My favorite book of the year was A Beautiful Anarchy: When the Life Creative Becomes the Life Created by David duChemin.
Regular Das Haus von Ruh readers probably know that David duChemin has what I consider a must-read photography blog . I’ve always been a fan of his books and e-books as well. In fact, in 2016 I read three of his books and two of his e-books.
A Beautiful Anarchy is different. David’s other books are about photography, and while they venture out into philosophy at time, they are solidly grounded in making photos. A Beautiful Anarchy is about more than photography. It’s about art, creativity, and passion. It’s about the need to make art, and the tragedy of the many who bury that need. And it’s about life, and those who kill their passion for it with excuses of materialism and perceived safety.

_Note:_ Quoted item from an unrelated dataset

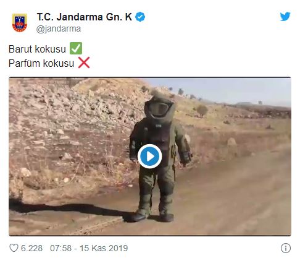The image size is (300, 258).
Task: Open the T.C. Jandarma Gn. K profile name
Action: click(85, 17)
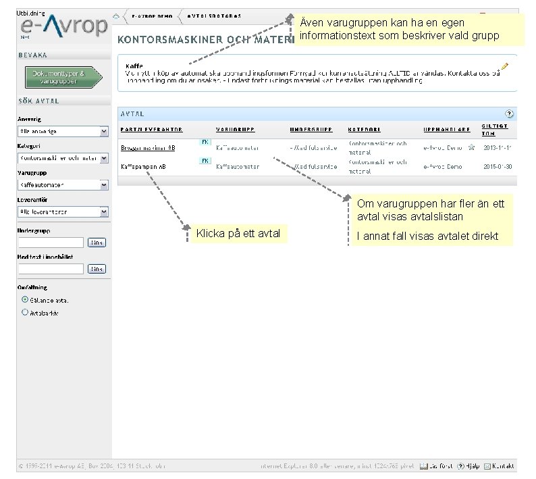Go to e-Avrop Demo breadcrumb tab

Life is not in the dreaming, but in the doing. Don’t you dare get to the end of your life, your canvas clean and unmarked. There is no prize for the one who leaves his canvas clean, his scribbled signature in the corner the only thing to differentiate his own off-white rectangle of a life from all the million others who— too paralyzed by fear— have done the same.

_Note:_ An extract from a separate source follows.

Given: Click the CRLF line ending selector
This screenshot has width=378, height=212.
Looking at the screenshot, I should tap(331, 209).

As I read the book, I found myself nodding my head, then underlining sentences, then putting the book down to scheme, and more importantly, do. A Beautiful Anarchy is a call to action, and it served as inspiration throughout the year to get moving on my projects. The book inspired me to spend more time working on art, more time on work, and more time with my family.
Time is not money. If time were money we could borrow it. We could steal it. We could bank it and see our days compounded. We can’t. We can live it. We can use it to the thing we are here for, or we can waste it. But we can do little else with it because it’s not ours to control. It’s given to us in unspecified measure to wring from it what we can.
Time is limited. And you can’t spend more time on art, more time on work and more time with family, without cutting something out. A Beautiful Anarchy is a call to prioritize, to prune out the unimportant, and to expand your definition of unimportant in order to focus on what matters the most.
Were life longer I might have time to do it all, but I don’t, and so I make choices: do I do this, or do I do that? Seldom am I given the choice to do both.
A Beautiful Anarchy forced me to examine my life, what I spend time on, and even what I spend money on. Not just once, in a harmonic burst of rainbow-soaked enthusiasm, but throughout the year on a daily basis. It forced me to focus on my priorities, and jettison the rest.
Knowing, deep down, what you want to do with your life leads to a ruthless prioritization of resources. Knowing your time, among other resources, is limited, and knowing what you want to do with that time, allows you a profound freedom, even if that freedom is not always easy.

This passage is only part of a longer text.